On
the 18th of March, 1863, the streets of Salisbury, North Carolina,
were invaded by a group of about 50 determined local women,
identified only as wives and mothers of Confederate soldiers.
The women believed that local merchants had been profiteering
by raising the prices of necessary foods and demanded that the
merchants sell these goods at government prices. When the merchants
refused the women broke down one shop door with hatchets and
threatened other storekeepers. What a local newspaper described
as the "Female Raid" netted the women twenty three
barrels of flour as well as quantities of molasses, salt, and
even twenty dollars in cash.
The Salisbury "Bread Riot," and the more widely known
food riot in Richmond, Virginia, also in 1863, are dramatic
evidence of the stresses on local life brought on by the Civil
War. Volunteers for the Confederate army from Salisbury and
surrounding R
owan
County at the beginning of the war were by and large young,
unmarried men. In 1862 demand for fresh troops brought about
the increasing enlistment of older men with wives and families.

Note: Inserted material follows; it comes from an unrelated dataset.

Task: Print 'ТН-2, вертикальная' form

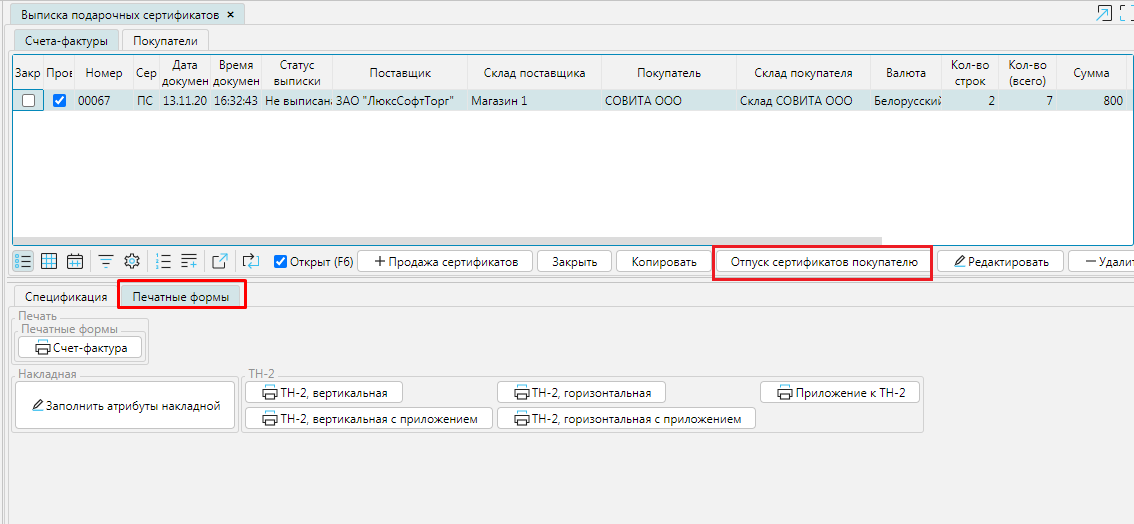Action: coord(323,392)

In a county such as Rowan, with a large number of small farms,
the absence of a husband and father was a serious economic loss.

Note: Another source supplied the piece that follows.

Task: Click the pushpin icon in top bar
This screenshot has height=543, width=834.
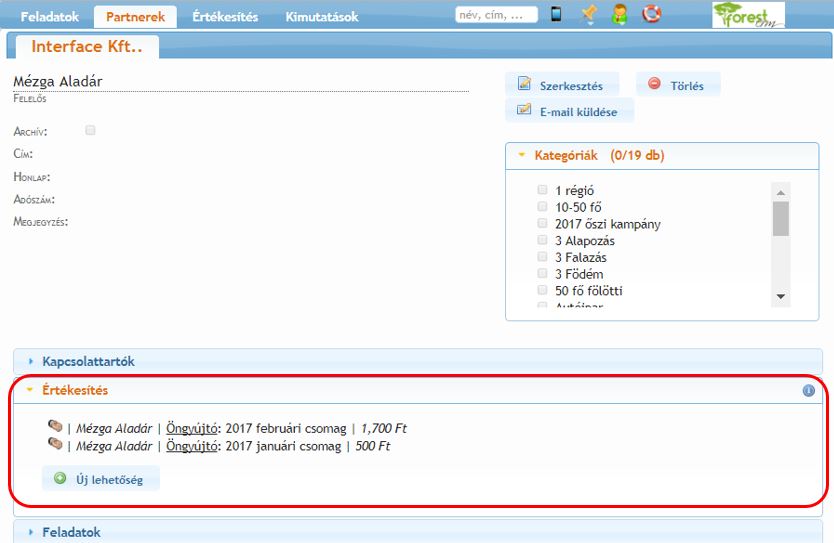Action: pyautogui.click(x=588, y=14)
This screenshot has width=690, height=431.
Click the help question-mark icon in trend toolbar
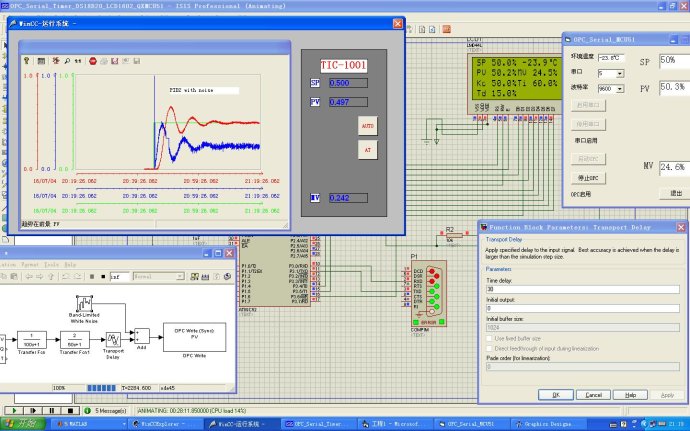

The failure of the county's attempt to provide for soldiers'
families also contributed to the hardship. The fact that the
women involved in the incident were never prosecuted is evidence
of the understanding and sympathy of their neighbors. The Carolina
Watchman which reported the incident extended its most
scathing criticism not to the women, but to the county commissioners
who failed to provide adequate aid for soldiers' families and
who should "go, all blushing with shame for the scene enacted
in our streets on Wednesday last."
Harry McKown
March 2005
Sources
Graham, Christopher A. "Women's Revolt in Rowan County,"
Columbiad: a quarterly review of the War Between the States,
vol. 3:1 (Spring 1999); pp. 131-147.
Brawley, James S. Rowan County: a brief history. Raleigh,
NC: North Carolina Division of Archives and History, 1974.